Oracles have to sync with each other whether the provided data is correct or not. Node operators as well as investors can back an oracle by locking or delegating LINK and receive a staking reward in return. Aside from staking, Chainlink will also introduce a trust-based reputation system as well as a framework that is supposed to help developers building on top of Chainlink.
By staking LINK the number of trusted nodes is supposed to be increased by incentivizing the system through staking. In order to prevent fraudulent behavior a mechanism that is called slashing will punish malicious actors by burning their LINK if they try to manipulate data.

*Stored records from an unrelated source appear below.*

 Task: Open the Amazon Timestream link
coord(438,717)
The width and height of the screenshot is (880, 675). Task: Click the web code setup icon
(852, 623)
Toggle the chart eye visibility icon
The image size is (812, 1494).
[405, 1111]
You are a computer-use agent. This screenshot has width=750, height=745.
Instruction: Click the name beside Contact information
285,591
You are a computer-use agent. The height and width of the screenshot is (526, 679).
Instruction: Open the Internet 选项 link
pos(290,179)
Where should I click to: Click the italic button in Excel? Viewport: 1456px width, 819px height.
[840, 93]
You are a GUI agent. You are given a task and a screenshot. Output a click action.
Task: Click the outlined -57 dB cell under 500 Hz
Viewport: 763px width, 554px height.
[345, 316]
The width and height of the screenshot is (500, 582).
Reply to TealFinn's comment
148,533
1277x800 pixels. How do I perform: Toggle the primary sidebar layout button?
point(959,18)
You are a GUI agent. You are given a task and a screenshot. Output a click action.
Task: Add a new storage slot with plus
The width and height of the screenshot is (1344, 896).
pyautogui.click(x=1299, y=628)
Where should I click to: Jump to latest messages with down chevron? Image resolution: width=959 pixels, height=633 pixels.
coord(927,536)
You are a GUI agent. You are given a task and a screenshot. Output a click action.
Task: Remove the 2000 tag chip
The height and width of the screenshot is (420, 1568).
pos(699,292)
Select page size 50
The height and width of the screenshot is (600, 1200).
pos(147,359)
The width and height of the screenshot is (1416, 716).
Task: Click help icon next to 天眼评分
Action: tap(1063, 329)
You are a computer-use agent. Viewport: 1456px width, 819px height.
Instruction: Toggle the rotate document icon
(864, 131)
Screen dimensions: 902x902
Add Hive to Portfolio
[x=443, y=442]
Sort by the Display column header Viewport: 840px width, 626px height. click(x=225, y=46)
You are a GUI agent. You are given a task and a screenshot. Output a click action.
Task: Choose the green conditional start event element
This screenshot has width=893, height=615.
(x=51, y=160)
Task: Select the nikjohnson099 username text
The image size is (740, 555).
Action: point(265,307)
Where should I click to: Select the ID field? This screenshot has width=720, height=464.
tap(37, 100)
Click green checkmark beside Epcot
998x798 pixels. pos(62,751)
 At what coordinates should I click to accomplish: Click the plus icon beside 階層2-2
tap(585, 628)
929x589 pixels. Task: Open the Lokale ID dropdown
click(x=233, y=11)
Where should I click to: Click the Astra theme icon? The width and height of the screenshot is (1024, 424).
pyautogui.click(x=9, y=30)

This system is very similar to Ethereum. Node operators are either rewarded or penalized and investors can choose to delegate their funds to a node that effectively acts as a validator. It is estimated that 7 % annual return is generated with Chainlink staking. Unlike Ethereum, Chainlink staking is not about block production and there is no emission rate of freshly minted LINK. Instead, the LINK that is paid to the stakers comes from fees that are earned by the network.
These fees are paid by all the applications that are using the data feeds, effectively making LINK the ultimate fuel to access the service Chainlink provides.
Economics 2.0 sounds very promising and it probably is. However, Chainlink staking will start with version 0.1 on December 6th 2022. The first stakers will test the new system in staking pool that is caped at 7,000 LINK per staker and to a total of 25 million LINK that is kept in the pool.
In order to participate in staking, node operators as well as investors have to be qualified. If you like to participate in this early stage, you should check out the official blog post and see if you are meeting the requirements to take part in this.
Once this stage is successfully completed, Chainlink staking will move to version 1.0 approximately in early 2023 removing all limitations. This also includes the absence of slashing which will not be a part of the early access stage.